Extracted material.
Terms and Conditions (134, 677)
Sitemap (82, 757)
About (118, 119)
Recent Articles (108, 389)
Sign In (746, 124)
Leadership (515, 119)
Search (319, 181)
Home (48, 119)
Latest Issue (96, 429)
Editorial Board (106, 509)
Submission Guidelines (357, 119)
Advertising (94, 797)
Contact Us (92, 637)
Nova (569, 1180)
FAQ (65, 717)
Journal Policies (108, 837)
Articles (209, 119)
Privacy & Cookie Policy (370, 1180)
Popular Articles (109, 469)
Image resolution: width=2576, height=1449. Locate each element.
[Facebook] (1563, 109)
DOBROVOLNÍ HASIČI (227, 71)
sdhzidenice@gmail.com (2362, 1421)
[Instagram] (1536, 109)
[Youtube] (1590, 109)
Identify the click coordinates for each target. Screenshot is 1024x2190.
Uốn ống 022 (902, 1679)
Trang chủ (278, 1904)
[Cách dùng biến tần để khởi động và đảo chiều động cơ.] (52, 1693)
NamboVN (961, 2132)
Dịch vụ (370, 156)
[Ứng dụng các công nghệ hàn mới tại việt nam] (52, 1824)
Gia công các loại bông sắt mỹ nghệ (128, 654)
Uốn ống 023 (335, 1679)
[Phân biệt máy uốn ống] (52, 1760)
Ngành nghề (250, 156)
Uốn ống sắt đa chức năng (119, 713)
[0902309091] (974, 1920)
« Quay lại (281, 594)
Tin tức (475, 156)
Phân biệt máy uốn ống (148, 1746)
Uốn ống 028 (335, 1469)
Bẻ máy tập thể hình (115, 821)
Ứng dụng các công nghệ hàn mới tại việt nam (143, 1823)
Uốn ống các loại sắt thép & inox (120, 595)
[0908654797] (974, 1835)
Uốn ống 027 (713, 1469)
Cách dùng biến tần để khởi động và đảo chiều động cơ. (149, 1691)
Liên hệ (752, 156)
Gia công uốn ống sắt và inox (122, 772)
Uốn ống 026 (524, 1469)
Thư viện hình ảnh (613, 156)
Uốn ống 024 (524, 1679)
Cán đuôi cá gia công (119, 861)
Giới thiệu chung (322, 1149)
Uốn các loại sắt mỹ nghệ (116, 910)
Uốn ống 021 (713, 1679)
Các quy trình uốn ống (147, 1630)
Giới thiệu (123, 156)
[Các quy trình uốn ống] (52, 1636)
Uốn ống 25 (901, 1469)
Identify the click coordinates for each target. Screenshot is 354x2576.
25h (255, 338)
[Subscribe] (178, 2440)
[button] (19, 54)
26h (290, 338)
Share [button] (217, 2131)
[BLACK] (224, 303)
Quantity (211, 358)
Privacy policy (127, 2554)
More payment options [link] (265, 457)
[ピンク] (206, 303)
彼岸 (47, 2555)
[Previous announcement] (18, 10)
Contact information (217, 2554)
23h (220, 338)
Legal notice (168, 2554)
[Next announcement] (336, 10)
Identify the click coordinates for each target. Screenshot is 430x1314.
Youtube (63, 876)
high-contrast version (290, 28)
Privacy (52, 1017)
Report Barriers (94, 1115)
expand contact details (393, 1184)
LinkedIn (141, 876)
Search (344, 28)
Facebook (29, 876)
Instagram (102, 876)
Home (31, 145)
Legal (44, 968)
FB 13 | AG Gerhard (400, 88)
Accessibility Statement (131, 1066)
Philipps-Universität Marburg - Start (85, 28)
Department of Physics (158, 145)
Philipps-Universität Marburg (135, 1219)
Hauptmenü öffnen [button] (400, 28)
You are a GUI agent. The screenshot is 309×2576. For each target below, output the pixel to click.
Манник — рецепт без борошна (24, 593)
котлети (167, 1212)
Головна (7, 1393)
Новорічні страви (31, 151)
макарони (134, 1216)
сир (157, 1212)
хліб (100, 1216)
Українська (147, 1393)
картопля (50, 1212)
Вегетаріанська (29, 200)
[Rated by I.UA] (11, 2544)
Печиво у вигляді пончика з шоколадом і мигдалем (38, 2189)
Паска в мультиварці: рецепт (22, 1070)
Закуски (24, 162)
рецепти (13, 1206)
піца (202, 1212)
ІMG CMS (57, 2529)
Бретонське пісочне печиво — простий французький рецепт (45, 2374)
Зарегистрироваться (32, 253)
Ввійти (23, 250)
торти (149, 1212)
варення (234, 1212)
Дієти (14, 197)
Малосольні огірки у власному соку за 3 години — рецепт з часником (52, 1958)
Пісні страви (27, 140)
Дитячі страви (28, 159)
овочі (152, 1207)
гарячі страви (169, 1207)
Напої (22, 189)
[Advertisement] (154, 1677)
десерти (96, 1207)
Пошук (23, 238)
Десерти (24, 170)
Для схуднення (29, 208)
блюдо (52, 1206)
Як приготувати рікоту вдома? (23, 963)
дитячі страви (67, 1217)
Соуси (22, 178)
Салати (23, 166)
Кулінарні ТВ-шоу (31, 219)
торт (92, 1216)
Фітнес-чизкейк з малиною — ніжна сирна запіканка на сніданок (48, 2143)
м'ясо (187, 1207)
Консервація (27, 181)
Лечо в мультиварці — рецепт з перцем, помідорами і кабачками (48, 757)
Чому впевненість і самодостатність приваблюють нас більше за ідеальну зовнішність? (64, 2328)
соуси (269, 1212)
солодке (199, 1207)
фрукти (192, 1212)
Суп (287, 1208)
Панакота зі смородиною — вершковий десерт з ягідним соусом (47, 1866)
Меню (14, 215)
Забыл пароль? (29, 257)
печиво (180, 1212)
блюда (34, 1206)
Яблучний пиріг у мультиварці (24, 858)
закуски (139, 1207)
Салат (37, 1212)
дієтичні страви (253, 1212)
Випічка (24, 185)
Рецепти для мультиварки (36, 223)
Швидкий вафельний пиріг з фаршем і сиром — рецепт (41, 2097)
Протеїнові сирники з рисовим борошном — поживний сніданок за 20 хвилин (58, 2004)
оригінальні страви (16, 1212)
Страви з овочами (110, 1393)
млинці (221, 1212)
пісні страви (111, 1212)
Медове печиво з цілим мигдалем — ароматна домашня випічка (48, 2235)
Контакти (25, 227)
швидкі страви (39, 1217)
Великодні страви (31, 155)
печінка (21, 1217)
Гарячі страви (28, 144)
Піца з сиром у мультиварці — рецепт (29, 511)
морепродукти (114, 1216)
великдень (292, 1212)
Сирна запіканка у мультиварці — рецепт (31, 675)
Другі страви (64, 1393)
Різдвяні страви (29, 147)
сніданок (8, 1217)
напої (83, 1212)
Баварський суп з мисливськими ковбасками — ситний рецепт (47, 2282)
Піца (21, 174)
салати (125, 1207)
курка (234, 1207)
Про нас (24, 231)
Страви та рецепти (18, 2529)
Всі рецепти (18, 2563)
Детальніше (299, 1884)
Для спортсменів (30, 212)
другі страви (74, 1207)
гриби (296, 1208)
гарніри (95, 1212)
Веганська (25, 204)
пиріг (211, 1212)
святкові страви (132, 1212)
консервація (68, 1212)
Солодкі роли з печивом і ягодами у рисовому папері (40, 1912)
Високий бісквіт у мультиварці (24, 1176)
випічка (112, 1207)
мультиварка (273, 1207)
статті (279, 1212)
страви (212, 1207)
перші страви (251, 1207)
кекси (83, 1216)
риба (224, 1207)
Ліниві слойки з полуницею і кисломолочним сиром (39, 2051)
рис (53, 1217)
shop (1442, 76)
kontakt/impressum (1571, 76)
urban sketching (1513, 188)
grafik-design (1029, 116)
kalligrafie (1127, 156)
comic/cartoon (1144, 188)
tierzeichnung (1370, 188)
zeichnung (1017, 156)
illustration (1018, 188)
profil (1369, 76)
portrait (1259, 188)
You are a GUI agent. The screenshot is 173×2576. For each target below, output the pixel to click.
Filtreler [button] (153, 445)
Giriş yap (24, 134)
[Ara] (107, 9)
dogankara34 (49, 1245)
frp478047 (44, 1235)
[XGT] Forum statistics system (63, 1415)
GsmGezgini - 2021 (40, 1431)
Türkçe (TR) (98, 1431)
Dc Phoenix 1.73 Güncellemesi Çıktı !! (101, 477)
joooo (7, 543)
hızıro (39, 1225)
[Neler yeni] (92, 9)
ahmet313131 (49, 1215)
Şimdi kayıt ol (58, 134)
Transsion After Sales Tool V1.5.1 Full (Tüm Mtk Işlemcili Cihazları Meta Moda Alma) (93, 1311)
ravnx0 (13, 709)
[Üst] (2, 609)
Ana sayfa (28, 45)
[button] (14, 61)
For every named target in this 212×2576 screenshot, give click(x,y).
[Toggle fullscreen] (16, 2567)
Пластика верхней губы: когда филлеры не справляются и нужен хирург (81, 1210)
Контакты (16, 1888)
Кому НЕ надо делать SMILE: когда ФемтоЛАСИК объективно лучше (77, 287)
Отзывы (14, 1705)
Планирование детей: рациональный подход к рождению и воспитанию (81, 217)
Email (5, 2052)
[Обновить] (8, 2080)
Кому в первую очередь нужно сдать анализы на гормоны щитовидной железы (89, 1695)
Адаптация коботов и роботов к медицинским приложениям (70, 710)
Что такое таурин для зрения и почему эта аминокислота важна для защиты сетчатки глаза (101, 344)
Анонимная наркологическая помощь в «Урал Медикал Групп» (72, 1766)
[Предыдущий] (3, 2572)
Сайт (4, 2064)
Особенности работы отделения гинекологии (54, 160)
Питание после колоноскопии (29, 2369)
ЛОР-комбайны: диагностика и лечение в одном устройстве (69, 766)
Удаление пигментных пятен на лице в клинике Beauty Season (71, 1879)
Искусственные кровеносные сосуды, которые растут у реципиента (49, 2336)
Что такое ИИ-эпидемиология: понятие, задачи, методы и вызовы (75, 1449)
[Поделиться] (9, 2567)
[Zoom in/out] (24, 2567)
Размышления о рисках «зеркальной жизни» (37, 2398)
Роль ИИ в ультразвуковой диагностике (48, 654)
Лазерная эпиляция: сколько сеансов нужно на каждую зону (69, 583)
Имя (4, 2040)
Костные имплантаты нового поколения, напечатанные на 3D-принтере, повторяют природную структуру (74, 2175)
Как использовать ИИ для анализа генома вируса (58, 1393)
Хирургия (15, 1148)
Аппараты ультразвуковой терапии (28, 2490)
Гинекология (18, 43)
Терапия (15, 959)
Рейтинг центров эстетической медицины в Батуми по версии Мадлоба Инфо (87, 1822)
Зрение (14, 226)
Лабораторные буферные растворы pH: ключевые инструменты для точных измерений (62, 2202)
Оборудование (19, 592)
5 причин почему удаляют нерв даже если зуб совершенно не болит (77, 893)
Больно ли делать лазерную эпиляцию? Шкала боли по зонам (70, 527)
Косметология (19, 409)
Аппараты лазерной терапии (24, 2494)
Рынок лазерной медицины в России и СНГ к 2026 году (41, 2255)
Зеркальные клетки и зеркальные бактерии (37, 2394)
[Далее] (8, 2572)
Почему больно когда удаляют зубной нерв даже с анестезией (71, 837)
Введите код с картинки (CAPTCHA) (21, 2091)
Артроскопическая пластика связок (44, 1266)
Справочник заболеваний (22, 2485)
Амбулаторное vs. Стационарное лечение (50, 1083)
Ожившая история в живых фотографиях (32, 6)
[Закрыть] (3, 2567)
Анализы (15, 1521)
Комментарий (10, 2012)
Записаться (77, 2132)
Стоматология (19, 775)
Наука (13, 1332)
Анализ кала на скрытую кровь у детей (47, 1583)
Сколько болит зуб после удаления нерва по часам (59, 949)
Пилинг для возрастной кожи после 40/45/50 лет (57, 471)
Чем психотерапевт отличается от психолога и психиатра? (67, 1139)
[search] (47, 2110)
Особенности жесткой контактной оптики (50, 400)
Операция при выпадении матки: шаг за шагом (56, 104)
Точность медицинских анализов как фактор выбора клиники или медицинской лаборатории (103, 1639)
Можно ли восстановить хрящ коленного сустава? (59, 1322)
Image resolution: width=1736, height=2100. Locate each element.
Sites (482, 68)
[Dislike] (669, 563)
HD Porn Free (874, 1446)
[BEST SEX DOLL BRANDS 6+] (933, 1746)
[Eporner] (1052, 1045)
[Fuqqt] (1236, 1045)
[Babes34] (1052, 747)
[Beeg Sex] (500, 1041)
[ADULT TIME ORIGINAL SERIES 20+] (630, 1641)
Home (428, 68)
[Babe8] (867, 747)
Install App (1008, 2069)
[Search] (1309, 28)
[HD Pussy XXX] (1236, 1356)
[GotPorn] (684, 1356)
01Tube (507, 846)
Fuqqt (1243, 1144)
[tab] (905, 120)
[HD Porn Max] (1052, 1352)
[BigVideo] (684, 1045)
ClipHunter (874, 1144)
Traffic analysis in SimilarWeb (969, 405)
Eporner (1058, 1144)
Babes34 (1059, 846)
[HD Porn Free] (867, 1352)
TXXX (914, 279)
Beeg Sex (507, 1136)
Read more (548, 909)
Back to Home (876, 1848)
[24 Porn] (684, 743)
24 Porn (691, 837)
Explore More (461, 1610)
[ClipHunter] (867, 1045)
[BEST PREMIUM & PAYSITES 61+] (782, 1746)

Work to be completed. Taking the entries above, print exactly the lines starting at the line with "You are a GUI agent. The screenshot is 173×2576." and ending at the line with "Терапия (15, 959)", both included.

Answer to the exercise.
You are a GUI agent. The screenshot is 173×2576. For each target below, output the pixel to click.
Filtreler [button] (153, 445)
Giriş yap (24, 134)
[Ara] (107, 9)
dogankara34 (49, 1245)
frp478047 (44, 1235)
[XGT] Forum statistics system (63, 1415)
GsmGezgini - 2021 (40, 1431)
Türkçe (TR) (98, 1431)
Dc Phoenix 1.73 Güncellemesi Çıktı !! (101, 477)
joooo (7, 543)
hızıro (39, 1225)
[Neler yeni] (92, 9)
ahmet313131 (49, 1215)
Şimdi kayıt ol (58, 134)
Transsion After Sales Tool V1.5.1 Full (Tüm Mtk Işlemcili Cihazları Meta Moda Alma) (93, 1311)
ravnx0 (13, 709)
[Üst] (2, 609)
Ana sayfa (28, 45)
[button] (14, 61)
For every named target in this 212×2576 screenshot, give click(x,y).
[Toggle fullscreen] (16, 2567)
Пластика верхней губы: когда филлеры не справляются и нужен хирург (81, 1210)
Контакты (16, 1888)
Кому НЕ надо делать SMILE: когда ФемтоЛАСИК объективно лучше (77, 287)
Отзывы (14, 1705)
Планирование детей: рациональный подход к рождению и воспитанию (81, 217)
Email (5, 2052)
[Обновить] (8, 2080)
Кому в первую очередь нужно сдать анализы на гормоны щитовидной железы (89, 1695)
Адаптация коботов и роботов к медицинским приложениям (70, 710)
Что такое таурин для зрения и почему эта аминокислота важна для защиты сетчатки глаза (101, 344)
Анонимная наркологическая помощь в «Урал Медикал Групп» (72, 1766)
[Предыдущий] (3, 2572)
Сайт (4, 2064)
Особенности работы отделения гинекологии (54, 160)
Питание после колоноскопии (29, 2369)
ЛОР-комбайны: диагностика и лечение в одном устройстве (69, 766)
Удаление пигментных пятен на лице в клинике Beauty Season (71, 1879)
Искусственные кровеносные сосуды, которые растут у реципиента (49, 2336)
Что такое ИИ-эпидемиология: понятие, задачи, методы и вызовы (75, 1449)
[Поделиться] (9, 2567)
[Zoom in/out] (24, 2567)
Размышления о рисках «зеркальной жизни» (37, 2398)
Роль ИИ в ультразвуковой диагностике (48, 654)
Лазерная эпиляция: сколько сеансов нужно на каждую зону (69, 583)
Имя (4, 2040)
Костные имплантаты нового поколения, напечатанные на 3D-принтере, повторяют природную структуру (74, 2175)
Как использовать ИИ для анализа генома вируса (58, 1393)
Хирургия (15, 1148)
Аппараты ультразвуковой терапии (28, 2490)
Гинекология (18, 43)
Терапия (15, 959)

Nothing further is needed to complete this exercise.